→ **WORK REQUEST**: From the entries that follow, report every line in which "computer" occurs.

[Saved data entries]
*** Block opens ***

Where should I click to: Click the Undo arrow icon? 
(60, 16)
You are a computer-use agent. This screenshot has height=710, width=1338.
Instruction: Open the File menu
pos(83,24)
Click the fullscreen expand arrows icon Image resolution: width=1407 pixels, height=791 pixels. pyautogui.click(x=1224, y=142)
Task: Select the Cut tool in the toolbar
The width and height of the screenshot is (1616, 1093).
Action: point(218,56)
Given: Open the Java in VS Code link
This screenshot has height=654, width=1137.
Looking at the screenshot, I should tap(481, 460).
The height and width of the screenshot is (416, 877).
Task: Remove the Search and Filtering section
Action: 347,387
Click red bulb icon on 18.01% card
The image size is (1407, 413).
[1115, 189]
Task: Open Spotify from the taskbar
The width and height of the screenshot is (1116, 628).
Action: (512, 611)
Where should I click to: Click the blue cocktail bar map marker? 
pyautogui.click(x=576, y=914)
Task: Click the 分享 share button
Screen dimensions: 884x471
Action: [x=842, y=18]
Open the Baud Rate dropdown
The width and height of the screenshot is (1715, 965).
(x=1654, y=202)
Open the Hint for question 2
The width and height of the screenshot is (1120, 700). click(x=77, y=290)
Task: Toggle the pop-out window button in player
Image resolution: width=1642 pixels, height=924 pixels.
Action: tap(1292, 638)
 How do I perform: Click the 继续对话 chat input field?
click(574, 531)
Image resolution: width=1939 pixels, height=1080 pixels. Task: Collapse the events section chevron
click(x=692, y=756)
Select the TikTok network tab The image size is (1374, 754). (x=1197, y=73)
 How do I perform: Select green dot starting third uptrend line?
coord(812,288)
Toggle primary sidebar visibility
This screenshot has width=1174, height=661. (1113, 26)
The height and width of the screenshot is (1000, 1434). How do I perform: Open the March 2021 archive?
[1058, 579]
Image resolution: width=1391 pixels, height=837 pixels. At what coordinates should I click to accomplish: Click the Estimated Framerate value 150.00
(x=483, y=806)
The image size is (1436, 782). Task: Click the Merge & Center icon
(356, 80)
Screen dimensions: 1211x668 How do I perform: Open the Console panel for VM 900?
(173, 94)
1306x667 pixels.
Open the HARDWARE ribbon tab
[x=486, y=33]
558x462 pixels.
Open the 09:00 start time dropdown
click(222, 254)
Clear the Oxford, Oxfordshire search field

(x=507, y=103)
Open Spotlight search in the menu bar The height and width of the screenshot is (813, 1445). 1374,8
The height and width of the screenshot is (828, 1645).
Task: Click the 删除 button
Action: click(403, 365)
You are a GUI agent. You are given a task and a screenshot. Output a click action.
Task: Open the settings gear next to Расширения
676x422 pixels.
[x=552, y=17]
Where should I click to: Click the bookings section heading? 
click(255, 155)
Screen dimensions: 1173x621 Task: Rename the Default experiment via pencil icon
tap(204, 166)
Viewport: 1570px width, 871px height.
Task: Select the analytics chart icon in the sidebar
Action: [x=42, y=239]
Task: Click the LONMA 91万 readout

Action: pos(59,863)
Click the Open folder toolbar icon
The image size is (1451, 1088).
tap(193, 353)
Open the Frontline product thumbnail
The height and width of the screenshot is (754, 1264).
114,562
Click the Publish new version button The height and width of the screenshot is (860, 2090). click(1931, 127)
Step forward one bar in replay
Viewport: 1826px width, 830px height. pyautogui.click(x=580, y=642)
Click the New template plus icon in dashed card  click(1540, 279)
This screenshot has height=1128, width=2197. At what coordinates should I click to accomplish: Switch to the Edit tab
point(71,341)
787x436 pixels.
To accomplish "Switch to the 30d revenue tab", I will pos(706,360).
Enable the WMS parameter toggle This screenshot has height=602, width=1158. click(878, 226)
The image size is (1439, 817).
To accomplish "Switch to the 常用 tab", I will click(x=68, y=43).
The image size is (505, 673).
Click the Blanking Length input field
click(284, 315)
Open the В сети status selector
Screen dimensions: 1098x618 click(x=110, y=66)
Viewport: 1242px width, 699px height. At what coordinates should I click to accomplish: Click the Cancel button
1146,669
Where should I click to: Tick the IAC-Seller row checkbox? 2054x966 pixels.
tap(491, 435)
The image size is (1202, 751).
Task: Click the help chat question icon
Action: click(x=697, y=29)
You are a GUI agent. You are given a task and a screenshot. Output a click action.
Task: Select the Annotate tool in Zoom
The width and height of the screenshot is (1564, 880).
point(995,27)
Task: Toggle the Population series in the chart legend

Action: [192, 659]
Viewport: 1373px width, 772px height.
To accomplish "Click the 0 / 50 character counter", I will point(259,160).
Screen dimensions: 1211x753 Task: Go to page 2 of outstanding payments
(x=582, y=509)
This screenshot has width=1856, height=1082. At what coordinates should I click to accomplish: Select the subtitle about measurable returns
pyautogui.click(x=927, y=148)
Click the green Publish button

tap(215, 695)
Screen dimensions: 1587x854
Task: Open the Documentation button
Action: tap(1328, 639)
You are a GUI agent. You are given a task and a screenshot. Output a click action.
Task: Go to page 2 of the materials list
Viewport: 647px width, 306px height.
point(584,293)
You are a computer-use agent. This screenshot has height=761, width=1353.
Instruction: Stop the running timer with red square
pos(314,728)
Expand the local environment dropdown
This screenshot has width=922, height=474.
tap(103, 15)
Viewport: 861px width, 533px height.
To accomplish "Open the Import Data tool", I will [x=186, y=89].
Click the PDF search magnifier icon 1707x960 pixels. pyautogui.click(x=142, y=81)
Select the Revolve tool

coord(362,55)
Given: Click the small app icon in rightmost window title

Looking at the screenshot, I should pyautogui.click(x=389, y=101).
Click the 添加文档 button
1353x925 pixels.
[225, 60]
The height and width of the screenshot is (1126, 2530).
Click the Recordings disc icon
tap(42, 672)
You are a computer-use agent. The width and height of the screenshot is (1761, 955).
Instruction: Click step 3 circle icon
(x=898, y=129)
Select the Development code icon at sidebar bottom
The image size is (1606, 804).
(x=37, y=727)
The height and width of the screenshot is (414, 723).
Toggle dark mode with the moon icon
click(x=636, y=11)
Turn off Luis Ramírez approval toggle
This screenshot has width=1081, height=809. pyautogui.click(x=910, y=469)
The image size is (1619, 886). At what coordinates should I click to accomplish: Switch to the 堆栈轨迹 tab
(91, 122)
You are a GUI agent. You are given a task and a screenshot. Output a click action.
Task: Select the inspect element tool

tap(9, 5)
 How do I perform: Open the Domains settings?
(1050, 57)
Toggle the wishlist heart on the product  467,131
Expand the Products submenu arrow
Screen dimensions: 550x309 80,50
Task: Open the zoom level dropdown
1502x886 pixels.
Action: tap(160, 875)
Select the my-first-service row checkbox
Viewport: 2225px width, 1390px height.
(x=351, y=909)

*** Block closes ***

→ **SOLUTION**:
You are a computer-use agent. This screenshot has height=710, width=1338.
You are a computer-use agent. This screenshot has height=761, width=1353.
You are a computer-use agent. The width and height of the screenshot is (1761, 955).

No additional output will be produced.